A meta-analysis which includes 29 randomised clinical trials (n= 63,897) concludes that the evidence supports the use of calcium or calcium/vitamin D in the preventative treatment for osteoporosis in patients over 50 years of age. The reduction in risk of fracture is significant in those studies in which the degree of compliance of patients is highest. Also, the therapeutic effect is higher when a dose ≥ 1,200 mg/day of calcium and ≥ 800 UI/day of vitamin D is used48.
Similarly, a double blind study controlled by placebo of 1,460 women over 70 years of age, followed for 5 years concluded that supplements of calcium carbonate at a dose of 1,200 mg/day, as means of public health intervention, are only efficacious in those patients who show a sufficient therapeutic compliance in the long term49. Beyond this, another meta-analysis of 7 prospective trials concludes that the intake of calcium alone, does not only demonstrate a reduction in risk of hip fracture, but that it may increase it50.
The Women’s Health Initiative (WHI), a long term randomised trial which studied more than 36,000 women of ages of between 50 and 79 years, over a period of 7 years, has assessed the effects of calcium and vitamin D on the prevalence of fractures20. The researchers have found a relative reduction of 29% (per protocol) in hip fractures in those women who complied daily with the treatment of 1,000 of calcium carbonate and 400 UI of vitamin D. Another interesting meta-analysis is that carried out on randomised clinical trials in patients (9,083) in whom oral vitamin D, with or without calcium supplements, was administered, when compared with a placebo. According to the results of the 4 clinical trials (9,083 patients), the balanced relative risk of hip fracture is 1.10 (CI 95%: 0.89-1.36) with monotherapy with vitamin D. For another 6 clinical trials (45,509 patients) with the calcium/vitamin D combination, the relative risk reduces to 0.82 (CI 95%: 0.71-0.94), which suggests that vitamin D only reduces the risk of hip fracture in association with calcium51.
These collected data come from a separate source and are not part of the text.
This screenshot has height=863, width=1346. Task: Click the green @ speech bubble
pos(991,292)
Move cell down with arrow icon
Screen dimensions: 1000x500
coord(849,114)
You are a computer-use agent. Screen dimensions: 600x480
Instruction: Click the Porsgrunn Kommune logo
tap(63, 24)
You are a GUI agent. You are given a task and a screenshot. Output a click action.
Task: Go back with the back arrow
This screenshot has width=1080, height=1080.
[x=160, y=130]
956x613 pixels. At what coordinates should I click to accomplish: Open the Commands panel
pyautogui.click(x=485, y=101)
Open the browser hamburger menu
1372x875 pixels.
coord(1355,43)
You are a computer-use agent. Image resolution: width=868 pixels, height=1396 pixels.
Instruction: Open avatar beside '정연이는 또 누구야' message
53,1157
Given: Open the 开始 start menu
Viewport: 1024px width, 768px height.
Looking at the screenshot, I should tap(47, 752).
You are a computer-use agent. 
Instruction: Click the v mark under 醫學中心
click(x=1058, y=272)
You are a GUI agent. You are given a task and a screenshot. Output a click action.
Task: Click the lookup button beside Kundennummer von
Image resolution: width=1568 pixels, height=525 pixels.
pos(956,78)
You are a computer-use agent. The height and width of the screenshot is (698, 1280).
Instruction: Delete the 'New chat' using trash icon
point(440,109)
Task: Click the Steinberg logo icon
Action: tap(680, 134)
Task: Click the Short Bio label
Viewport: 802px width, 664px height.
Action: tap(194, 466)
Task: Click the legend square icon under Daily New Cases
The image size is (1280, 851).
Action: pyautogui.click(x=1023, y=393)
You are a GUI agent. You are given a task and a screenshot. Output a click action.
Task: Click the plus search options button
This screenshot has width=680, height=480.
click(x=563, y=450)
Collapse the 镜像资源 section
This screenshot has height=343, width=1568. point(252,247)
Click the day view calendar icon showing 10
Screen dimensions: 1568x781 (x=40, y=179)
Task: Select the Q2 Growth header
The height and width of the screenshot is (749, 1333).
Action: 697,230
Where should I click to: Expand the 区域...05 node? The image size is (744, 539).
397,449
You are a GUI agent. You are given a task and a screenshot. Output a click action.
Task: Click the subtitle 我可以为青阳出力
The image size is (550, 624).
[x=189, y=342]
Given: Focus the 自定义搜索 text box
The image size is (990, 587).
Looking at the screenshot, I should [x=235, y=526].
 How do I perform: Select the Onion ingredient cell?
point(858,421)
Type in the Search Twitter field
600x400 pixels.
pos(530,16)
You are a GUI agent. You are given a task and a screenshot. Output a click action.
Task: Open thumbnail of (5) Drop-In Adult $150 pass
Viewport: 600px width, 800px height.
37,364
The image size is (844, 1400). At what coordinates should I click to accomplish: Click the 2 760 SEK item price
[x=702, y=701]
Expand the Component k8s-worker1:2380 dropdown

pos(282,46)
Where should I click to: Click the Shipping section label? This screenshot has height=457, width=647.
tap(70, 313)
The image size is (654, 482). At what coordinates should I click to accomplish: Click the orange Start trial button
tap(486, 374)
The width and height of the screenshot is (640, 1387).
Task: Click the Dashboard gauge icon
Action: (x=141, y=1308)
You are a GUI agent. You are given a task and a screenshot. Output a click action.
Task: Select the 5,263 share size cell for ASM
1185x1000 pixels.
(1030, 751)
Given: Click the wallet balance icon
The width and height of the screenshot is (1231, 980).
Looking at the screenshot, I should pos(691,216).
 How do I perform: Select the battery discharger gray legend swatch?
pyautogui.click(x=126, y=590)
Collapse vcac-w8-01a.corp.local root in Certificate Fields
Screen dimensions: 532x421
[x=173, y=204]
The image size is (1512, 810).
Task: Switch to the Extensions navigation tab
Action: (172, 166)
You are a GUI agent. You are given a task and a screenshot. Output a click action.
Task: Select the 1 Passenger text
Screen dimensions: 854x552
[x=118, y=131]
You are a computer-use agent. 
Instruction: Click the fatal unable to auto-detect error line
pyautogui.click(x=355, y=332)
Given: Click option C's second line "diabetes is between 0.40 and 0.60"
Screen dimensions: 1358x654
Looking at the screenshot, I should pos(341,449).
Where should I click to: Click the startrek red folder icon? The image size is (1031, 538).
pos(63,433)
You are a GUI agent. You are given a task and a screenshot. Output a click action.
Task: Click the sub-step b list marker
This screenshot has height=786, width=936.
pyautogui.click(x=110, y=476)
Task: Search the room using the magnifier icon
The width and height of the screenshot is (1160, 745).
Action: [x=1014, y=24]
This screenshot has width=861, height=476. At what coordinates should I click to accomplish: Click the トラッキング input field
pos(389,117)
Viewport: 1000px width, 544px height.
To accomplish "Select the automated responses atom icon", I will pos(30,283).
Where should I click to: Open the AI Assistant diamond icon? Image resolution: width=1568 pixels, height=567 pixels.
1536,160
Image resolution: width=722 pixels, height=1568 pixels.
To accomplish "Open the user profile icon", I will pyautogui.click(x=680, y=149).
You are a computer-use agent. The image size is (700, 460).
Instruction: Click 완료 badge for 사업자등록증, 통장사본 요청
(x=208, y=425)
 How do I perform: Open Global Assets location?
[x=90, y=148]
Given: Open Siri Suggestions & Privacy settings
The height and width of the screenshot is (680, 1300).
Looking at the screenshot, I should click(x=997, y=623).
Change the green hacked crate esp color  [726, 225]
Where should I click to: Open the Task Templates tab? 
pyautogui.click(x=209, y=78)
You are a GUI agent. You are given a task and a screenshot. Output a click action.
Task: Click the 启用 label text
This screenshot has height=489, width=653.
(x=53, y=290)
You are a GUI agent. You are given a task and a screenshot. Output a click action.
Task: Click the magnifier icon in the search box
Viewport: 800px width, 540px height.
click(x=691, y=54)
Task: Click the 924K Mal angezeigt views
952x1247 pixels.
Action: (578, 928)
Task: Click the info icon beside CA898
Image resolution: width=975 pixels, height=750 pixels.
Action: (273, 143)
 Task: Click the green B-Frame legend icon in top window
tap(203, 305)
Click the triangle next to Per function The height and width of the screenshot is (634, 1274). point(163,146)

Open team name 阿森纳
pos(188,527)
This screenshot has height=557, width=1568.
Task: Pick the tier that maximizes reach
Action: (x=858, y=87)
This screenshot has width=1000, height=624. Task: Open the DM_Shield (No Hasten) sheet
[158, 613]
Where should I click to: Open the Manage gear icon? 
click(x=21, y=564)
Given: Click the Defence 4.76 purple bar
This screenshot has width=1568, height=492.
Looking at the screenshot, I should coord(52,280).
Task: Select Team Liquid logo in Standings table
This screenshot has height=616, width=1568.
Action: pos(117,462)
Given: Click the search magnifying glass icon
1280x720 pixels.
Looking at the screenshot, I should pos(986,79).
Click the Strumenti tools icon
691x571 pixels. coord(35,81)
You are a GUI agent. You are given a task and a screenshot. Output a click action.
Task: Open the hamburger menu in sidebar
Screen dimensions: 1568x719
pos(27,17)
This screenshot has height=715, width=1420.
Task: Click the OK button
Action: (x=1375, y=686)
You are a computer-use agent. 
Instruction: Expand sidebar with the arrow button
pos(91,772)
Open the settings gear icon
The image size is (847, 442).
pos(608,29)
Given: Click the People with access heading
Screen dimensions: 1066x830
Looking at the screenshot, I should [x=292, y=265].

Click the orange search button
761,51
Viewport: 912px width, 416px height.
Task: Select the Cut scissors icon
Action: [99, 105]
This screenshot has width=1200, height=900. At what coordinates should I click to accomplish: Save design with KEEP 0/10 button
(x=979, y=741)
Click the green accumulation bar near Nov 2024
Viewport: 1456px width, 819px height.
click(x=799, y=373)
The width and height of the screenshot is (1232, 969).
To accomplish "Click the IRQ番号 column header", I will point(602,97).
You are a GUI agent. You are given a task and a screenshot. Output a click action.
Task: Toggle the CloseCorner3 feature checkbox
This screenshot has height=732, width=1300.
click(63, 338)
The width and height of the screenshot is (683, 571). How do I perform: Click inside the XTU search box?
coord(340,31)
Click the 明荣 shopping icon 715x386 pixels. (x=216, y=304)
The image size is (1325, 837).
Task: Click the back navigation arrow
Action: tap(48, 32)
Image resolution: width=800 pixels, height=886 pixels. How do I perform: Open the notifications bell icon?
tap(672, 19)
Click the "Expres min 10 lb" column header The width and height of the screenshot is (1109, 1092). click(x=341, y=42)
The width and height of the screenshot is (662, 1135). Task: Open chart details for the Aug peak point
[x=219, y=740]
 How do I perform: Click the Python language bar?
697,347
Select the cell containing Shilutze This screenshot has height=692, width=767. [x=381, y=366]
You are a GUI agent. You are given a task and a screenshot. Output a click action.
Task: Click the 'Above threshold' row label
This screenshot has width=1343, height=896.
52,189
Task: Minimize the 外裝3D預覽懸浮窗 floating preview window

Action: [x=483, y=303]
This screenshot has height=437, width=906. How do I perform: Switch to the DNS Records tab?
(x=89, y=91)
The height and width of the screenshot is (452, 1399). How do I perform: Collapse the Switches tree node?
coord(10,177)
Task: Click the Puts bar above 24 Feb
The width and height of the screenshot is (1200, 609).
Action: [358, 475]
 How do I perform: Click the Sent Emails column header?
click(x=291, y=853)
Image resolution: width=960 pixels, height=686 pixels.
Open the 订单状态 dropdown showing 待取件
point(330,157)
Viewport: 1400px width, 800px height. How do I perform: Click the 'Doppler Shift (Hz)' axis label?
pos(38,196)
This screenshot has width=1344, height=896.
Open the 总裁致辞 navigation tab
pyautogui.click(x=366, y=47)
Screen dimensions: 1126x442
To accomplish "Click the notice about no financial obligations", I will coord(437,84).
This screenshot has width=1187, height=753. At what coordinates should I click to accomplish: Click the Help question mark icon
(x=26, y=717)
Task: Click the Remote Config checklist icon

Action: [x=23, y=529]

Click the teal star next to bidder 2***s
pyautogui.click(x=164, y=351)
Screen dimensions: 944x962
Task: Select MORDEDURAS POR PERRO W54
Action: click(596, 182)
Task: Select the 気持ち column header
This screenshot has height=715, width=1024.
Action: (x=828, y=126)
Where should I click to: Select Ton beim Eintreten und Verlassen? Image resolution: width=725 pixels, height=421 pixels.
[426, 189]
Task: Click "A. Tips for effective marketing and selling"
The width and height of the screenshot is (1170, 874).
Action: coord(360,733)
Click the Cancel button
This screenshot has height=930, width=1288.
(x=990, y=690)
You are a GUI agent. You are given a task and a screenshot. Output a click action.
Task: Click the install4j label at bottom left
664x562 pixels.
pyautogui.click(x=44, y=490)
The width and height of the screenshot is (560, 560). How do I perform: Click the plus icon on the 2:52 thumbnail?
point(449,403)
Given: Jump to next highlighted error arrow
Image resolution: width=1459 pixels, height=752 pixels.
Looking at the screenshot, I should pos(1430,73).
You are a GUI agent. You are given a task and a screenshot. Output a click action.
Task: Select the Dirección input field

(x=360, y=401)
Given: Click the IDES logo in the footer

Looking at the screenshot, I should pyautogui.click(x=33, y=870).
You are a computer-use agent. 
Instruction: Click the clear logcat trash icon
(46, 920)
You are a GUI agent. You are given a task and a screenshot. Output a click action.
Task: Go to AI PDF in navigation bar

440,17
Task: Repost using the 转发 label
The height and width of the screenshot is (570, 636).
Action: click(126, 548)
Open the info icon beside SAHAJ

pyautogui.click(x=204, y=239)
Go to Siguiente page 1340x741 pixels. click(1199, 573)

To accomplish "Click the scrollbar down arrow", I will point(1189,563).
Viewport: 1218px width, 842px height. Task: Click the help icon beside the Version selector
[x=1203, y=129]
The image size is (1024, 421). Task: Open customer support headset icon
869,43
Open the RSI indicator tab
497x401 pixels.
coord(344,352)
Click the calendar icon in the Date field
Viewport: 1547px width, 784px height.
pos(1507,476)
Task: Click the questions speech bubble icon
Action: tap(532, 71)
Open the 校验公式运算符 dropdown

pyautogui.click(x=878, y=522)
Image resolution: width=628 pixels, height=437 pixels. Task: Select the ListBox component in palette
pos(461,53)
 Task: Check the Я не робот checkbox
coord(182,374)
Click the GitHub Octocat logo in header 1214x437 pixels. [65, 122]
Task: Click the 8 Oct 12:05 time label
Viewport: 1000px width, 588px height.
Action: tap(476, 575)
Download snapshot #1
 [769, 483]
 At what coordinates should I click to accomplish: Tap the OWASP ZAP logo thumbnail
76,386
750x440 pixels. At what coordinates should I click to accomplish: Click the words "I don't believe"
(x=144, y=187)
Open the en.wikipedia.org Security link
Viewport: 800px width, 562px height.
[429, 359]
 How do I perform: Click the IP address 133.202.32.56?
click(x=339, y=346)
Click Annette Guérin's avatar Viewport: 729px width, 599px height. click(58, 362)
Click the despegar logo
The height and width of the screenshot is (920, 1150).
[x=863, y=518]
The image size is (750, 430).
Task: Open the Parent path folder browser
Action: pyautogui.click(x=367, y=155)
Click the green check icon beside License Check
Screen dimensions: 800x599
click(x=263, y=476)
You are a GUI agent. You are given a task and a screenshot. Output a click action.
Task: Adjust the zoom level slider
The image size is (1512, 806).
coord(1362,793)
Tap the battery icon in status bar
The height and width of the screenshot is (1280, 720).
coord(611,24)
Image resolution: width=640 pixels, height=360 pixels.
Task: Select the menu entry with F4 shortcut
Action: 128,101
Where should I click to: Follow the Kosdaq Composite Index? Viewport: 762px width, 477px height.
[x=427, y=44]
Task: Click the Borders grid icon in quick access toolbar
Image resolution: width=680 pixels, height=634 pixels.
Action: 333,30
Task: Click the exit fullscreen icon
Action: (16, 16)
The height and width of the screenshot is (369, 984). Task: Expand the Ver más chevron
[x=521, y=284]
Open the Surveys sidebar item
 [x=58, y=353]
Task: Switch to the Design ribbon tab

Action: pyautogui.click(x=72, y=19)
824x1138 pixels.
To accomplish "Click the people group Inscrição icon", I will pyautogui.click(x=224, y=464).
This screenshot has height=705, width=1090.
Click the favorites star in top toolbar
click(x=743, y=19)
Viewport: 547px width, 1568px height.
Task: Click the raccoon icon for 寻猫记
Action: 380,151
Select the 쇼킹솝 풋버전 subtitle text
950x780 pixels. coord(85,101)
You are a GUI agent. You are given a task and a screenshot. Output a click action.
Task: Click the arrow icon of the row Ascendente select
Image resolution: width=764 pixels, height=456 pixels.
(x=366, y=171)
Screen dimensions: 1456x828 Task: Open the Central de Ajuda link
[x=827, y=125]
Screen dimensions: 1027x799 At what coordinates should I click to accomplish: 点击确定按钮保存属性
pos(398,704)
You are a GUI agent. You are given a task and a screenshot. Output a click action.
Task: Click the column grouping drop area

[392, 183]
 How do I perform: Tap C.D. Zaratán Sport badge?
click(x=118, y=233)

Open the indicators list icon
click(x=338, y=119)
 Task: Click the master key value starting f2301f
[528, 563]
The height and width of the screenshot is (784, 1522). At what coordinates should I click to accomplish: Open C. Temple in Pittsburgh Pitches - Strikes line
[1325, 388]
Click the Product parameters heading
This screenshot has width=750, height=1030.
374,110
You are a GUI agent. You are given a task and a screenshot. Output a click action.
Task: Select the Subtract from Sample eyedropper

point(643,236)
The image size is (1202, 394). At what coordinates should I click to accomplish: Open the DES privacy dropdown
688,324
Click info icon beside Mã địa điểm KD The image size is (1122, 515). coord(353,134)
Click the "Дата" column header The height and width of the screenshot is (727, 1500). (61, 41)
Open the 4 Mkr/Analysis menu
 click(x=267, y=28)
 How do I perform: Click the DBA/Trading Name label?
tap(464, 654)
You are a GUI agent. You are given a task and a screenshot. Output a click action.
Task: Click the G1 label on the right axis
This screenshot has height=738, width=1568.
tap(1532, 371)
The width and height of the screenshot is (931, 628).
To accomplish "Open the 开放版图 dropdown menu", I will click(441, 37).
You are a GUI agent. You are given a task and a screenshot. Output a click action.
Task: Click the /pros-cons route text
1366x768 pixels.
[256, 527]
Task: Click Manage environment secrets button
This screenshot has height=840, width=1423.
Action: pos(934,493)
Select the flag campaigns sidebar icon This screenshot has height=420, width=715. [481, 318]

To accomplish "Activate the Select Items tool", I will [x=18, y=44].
However, an additional effect which is found with an adequate supply of vitamin D is a reduction in the incidence of falls. Individuals with higher levels of 25(OH)D are able to walk and get up from a chair more quickly. These actions improve rapidly when the levels of 25 (OH)D increase from very low levels to the middle of the range of reference. The improvement continues, although more slowly, until the levels are at the higher limit of the said range52,53.
More recently, at the 31st Annual Meeting of the American Society for Bone and Mineral Research, were revealed the results of a meta-analysis carried out on 5 European randomised clinical trials, in which it was concluded that calcium accompanied by vitamin D does not only reduce the mortality of older patients by diminishing the risk of hip fracture, but it even reduces the mortality within the group of patients who have already suffered one54.
Calcium supplements play an important role in bone health throughout the cycle of life. For all those in whom we treat loss of bone mass, the aim is not only to ensure an adequate intake of calcium but also of vitamin D and other nutrients which are indispensible for bone health. The best way, from the pharmacological point of view, of supplementing calcium is in its carbonate form. Calcium carbonate is cost-effective, although it should be taken with meals, with the aim of optimising its bioavailability, and the dose for the most immediate absorption should not exceed 500 mg (which does not mean that this dose could be exceeded in preparations of sustained release). However, what should not be forgotten is the fact that there may be marked differences in the dissolution of the different preparations of calcium supplements, supposedly due to the pharmaceutical formulation, although not all the preparations of the same salt exhibit the same absorption.